** START OF DATA ENTRIES **

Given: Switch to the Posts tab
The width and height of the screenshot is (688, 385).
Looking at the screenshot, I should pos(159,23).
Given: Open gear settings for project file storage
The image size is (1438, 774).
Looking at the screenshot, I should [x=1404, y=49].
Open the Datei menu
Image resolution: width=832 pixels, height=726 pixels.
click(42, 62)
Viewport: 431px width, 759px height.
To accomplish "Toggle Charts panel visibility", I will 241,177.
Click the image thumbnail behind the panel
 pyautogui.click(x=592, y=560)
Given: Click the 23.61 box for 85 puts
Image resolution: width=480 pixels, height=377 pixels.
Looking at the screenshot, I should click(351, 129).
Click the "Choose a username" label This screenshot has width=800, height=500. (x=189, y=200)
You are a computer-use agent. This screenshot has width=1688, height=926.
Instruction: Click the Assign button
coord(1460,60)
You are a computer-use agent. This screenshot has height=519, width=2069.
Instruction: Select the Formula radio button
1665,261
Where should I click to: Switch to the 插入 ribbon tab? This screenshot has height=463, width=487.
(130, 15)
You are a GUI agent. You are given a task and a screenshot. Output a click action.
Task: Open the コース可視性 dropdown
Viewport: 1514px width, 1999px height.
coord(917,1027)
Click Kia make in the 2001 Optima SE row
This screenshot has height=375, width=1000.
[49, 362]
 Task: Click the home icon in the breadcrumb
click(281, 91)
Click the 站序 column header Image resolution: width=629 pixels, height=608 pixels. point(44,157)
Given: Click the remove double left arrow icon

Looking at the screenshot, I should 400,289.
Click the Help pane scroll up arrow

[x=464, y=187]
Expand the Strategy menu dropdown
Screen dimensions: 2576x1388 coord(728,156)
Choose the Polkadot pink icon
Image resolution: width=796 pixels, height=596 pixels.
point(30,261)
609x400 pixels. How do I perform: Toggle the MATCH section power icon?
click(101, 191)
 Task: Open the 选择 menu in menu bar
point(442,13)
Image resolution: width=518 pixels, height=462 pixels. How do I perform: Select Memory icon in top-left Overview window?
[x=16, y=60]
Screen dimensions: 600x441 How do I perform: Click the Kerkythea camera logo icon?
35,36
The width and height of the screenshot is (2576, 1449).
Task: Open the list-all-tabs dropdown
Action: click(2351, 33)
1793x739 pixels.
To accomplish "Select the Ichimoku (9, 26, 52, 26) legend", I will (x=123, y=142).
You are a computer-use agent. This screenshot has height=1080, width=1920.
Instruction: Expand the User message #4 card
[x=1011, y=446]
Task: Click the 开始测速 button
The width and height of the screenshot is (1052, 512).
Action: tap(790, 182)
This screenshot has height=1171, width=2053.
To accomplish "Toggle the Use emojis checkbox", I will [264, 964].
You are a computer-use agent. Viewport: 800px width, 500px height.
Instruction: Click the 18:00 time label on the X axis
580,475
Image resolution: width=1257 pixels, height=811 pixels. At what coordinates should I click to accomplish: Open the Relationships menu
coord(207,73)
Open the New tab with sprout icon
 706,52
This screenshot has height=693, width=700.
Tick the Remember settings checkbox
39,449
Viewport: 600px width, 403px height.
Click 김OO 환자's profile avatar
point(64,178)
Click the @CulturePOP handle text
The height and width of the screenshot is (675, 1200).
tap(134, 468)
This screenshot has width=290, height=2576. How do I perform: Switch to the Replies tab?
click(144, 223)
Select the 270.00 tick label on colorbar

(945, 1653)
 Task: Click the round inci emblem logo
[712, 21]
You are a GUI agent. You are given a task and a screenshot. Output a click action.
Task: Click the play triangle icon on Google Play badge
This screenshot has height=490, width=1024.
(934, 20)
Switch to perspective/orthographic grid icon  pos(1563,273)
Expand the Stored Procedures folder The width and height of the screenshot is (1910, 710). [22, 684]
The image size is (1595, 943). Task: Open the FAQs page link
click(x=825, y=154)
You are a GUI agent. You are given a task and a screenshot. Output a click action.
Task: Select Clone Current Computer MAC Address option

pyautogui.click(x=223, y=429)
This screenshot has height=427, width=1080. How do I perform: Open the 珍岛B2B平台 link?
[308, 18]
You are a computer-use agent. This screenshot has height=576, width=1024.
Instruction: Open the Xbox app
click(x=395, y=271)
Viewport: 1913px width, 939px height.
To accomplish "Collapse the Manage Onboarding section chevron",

** END OF DATA ENTRIES **

WHAT YOU HAVE TO DO
Write out all the records again, replacing "Image resolution" with "Display resolution" wherever it appears and keeping everything else the same.

CORRECT OUTPUT
Given: Switch to the Posts tab
The width and height of the screenshot is (688, 385).
Looking at the screenshot, I should pos(159,23).
Given: Open gear settings for project file storage
The image size is (1438, 774).
Looking at the screenshot, I should [x=1404, y=49].
Open the Datei menu
Display resolution: width=832 pixels, height=726 pixels.
click(42, 62)
Viewport: 431px width, 759px height.
To accomplish "Toggle Charts panel visibility", I will 241,177.
Click the image thumbnail behind the panel
 pyautogui.click(x=592, y=560)
Given: Click the 23.61 box for 85 puts
Display resolution: width=480 pixels, height=377 pixels.
Looking at the screenshot, I should click(351, 129).
Click the "Choose a username" label This screenshot has width=800, height=500. (x=189, y=200)
You are a computer-use agent. This screenshot has width=1688, height=926.
Instruction: Click the Assign button
coord(1460,60)
You are a computer-use agent. This screenshot has height=519, width=2069.
Instruction: Select the Formula radio button
1665,261
Where should I click to: Switch to the 插入 ribbon tab? This screenshot has height=463, width=487.
(130, 15)
You are a GUI agent. You are given a task and a screenshot. Output a click action.
Task: Open the コース可視性 dropdown
Viewport: 1514px width, 1999px height.
coord(917,1027)
Click Kia make in the 2001 Optima SE row
This screenshot has height=375, width=1000.
[49, 362]
 Task: Click the home icon in the breadcrumb
click(281, 91)
Click the 站序 column header Display resolution: width=629 pixels, height=608 pixels. point(44,157)
Given: Click the remove double left arrow icon

Looking at the screenshot, I should 400,289.
Click the Help pane scroll up arrow

[x=464, y=187]
Expand the Strategy menu dropdown
Screen dimensions: 2576x1388 coord(728,156)
Choose the Polkadot pink icon
Display resolution: width=796 pixels, height=596 pixels.
point(30,261)
609x400 pixels. How do I perform: Toggle the MATCH section power icon?
click(101, 191)
 Task: Open the 选择 menu in menu bar
point(442,13)
Display resolution: width=518 pixels, height=462 pixels. How do I perform: Select Memory icon in top-left Overview window?
[x=16, y=60]
Screen dimensions: 600x441 How do I perform: Click the Kerkythea camera logo icon?
35,36
The width and height of the screenshot is (2576, 1449).
Task: Open the list-all-tabs dropdown
Action: click(2351, 33)
1793x739 pixels.
To accomplish "Select the Ichimoku (9, 26, 52, 26) legend", I will (x=123, y=142).
You are a computer-use agent. This screenshot has height=1080, width=1920.
Instruction: Expand the User message #4 card
[x=1011, y=446]
Task: Click the 开始测速 button
The width and height of the screenshot is (1052, 512).
Action: tap(790, 182)
This screenshot has height=1171, width=2053.
To accomplish "Toggle the Use emojis checkbox", I will [264, 964].
You are a computer-use agent. Viewport: 800px width, 500px height.
Instruction: Click the 18:00 time label on the X axis
580,475
Display resolution: width=1257 pixels, height=811 pixels. At what coordinates should I click to accomplish: Open the Relationships menu
coord(207,73)
Open the New tab with sprout icon
 706,52
This screenshot has height=693, width=700.
Tick the Remember settings checkbox
39,449
Viewport: 600px width, 403px height.
Click 김OO 환자's profile avatar
point(64,178)
Click the @CulturePOP handle text
The height and width of the screenshot is (675, 1200).
tap(134, 468)
This screenshot has width=290, height=2576. How do I perform: Switch to the Replies tab?
click(144, 223)
Select the 270.00 tick label on colorbar

(945, 1653)
 Task: Click the round inci emblem logo
[712, 21]
You are a GUI agent. You are given a task and a screenshot. Output a click action.
Task: Click the play triangle icon on Google Play badge
This screenshot has height=490, width=1024.
(934, 20)
Switch to perspective/orthographic grid icon  pos(1563,273)
Expand the Stored Procedures folder The width and height of the screenshot is (1910, 710). [22, 684]
The image size is (1595, 943). Task: Open the FAQs page link
click(x=825, y=154)
You are a GUI agent. You are given a task and a screenshot. Output a click action.
Task: Select Clone Current Computer MAC Address option

pyautogui.click(x=223, y=429)
This screenshot has height=427, width=1080. How do I perform: Open the 珍岛B2B平台 link?
[308, 18]
You are a computer-use agent. This screenshot has height=576, width=1024.
Instruction: Open the Xbox app
click(x=395, y=271)
Viewport: 1913px width, 939px height.
To accomplish "Collapse the Manage Onboarding section chevron",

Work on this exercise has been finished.